Rockwood Township is a township in Wadena County, Minnesota, United States, not to be confused with Rockwood Township, Hubbard County, Minnesota. The population was 386 at the 2020 census.

According to Warren Upham, Rockwood Township was probably named after its forests and rocks deposited by glaciers in the Ice Age.

==Geography==
According to the United States Census Bureau, the township has a total area of 34.6 square miles (89.5 km^{2}), all of it land.

==Demographics==
As of the census of 2010, there were 390 people, 149 households, and 114 families residing in the township. The population density was 11.3 people per square mile (4.4/km^{2}). There were 166 total housing units at an average density of 4.8/sq mi (1.9/km^{2}). The racial makeup of the township was 97.4% White, 0.3% African American, 0.3% Asian, 1.1% from other races, and 1.0% from two or more races. Hispanic or Latino of any race were 1.8% of the population.

There were 149 households, out of which 28.9% had children under the age of 18 living with them, 66.4% were married couples living together, 5.4% had a female householder with no husband present, and 23.5% were non-families. 18.8% of all households were made up of individuals, and 8.7% had someone living alone who was 65 years of age or older. The average household size was 2.62 and the average family size was 2.99.

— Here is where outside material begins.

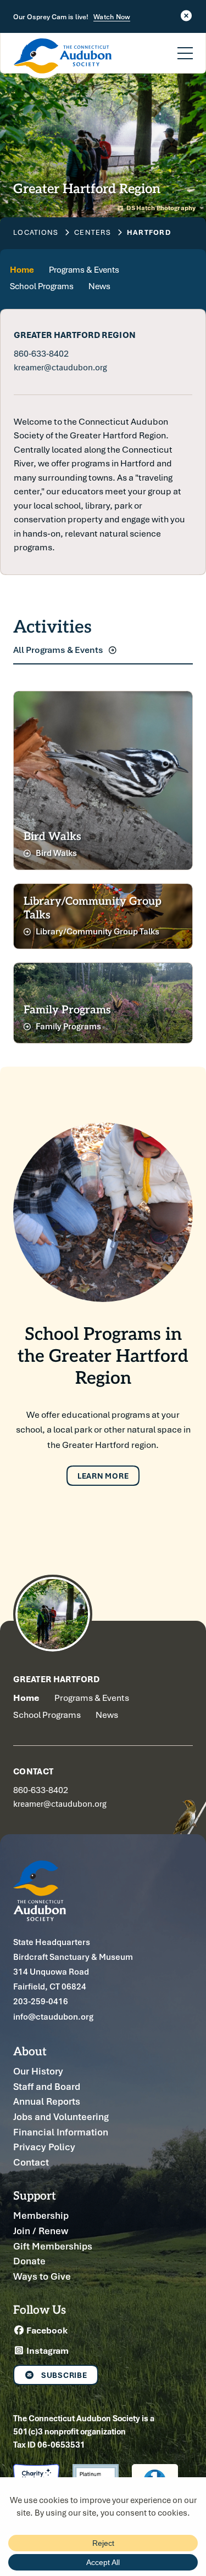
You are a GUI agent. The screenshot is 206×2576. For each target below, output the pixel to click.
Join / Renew (40, 2230)
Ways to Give (42, 2276)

In the township the population was spread out, with 19.0% under the age of 15, 11.8% from 15 to 24, 19.2% from 25 to 44, 32.6% from 45 to 64, and 17.4% who were 65 years of age or older. The median age was 45 years. For every 100 females, there were 106.3 males. For every 100 females age 18 and over, there were 109.2 males.

The median income for a household in the township was $47,250, and the median income for a family was $51,250. Males had a median income of $38,438 versus $25,500 for females. The per capita income for the township was $22,267. About 7.4% of families and 9.2% of the population were below the poverty line, including 6.3% of those under age 18 and 19.7% of those age 65 or over.